Saved entries:
● ● ● ●

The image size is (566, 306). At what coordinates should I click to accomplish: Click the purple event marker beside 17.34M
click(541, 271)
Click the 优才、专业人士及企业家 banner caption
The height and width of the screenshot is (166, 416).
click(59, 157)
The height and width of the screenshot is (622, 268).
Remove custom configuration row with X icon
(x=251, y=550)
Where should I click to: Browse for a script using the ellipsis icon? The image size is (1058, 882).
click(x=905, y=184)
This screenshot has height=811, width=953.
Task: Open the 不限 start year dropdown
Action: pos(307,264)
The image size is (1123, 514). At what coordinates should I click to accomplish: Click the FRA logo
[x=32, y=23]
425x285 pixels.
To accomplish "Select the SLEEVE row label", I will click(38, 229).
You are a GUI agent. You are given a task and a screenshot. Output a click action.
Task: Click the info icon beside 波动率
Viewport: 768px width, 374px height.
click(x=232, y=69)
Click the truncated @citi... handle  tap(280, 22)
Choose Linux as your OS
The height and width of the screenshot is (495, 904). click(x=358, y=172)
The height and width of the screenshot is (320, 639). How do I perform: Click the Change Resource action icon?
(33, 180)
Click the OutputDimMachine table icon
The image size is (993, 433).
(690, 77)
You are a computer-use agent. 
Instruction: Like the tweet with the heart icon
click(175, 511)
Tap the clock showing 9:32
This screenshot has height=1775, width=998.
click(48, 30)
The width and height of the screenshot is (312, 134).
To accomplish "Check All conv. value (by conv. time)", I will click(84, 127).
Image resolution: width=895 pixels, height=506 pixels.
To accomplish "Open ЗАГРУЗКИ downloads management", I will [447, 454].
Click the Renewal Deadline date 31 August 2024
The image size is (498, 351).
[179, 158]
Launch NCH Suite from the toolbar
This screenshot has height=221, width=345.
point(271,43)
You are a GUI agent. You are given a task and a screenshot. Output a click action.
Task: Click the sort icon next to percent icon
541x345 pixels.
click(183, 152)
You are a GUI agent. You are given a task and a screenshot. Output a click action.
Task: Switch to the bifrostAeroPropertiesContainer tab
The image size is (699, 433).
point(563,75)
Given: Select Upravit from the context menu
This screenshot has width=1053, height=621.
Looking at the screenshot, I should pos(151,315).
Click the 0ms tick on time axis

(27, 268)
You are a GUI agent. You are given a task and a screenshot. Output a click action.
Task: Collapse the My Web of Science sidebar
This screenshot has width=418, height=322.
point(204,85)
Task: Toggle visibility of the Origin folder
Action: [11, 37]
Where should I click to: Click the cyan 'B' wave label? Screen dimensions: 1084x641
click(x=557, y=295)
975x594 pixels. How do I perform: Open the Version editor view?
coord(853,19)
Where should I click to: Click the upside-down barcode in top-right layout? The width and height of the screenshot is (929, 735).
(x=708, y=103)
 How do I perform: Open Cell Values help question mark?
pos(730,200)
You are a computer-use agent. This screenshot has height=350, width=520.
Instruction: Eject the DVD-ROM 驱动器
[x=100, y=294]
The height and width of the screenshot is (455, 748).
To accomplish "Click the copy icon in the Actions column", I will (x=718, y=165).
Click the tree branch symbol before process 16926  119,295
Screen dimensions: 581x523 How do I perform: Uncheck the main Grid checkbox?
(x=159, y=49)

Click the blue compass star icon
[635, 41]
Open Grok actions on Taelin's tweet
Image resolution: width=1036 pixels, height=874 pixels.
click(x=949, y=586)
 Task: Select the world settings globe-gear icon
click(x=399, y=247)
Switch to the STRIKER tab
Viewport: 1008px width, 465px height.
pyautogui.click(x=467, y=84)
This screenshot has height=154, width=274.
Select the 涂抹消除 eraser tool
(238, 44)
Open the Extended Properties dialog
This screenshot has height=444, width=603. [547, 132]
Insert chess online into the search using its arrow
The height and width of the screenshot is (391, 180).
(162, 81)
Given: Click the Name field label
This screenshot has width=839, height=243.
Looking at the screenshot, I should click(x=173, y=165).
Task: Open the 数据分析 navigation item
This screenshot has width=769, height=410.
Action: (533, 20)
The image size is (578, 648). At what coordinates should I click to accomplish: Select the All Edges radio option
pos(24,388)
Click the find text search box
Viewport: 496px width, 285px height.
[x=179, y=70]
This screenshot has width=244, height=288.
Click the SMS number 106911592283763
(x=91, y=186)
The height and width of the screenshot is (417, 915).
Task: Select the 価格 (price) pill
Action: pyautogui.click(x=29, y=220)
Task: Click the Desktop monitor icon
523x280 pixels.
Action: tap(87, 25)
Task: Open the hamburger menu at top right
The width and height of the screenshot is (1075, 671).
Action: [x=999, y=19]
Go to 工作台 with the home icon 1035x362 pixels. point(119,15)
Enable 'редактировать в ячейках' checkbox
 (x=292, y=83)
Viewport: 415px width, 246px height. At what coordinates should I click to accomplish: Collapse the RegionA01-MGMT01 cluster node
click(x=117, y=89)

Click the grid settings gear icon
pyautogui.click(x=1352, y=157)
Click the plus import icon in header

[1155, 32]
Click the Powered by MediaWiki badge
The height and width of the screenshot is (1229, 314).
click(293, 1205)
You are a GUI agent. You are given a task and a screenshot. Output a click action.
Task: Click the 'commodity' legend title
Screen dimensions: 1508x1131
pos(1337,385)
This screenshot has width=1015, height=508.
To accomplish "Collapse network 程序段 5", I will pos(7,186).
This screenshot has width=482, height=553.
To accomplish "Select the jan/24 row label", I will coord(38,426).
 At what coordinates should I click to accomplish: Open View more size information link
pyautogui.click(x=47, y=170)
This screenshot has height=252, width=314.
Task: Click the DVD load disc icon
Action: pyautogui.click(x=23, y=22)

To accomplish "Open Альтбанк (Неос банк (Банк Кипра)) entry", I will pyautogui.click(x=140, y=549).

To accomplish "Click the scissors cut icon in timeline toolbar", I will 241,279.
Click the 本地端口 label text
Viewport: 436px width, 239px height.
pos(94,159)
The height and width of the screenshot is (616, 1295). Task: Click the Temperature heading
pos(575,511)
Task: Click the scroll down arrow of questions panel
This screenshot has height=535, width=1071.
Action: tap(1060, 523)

● ● ● ●

--- INSTRUCTIONS TO FOLLOW ---
Looking over the records, find each line with the word "computer" and copy it.

--- TASK RESPONSE ---
You are a computer-use agent. 
You are a computer-use agent. This screenshot has height=350, width=520.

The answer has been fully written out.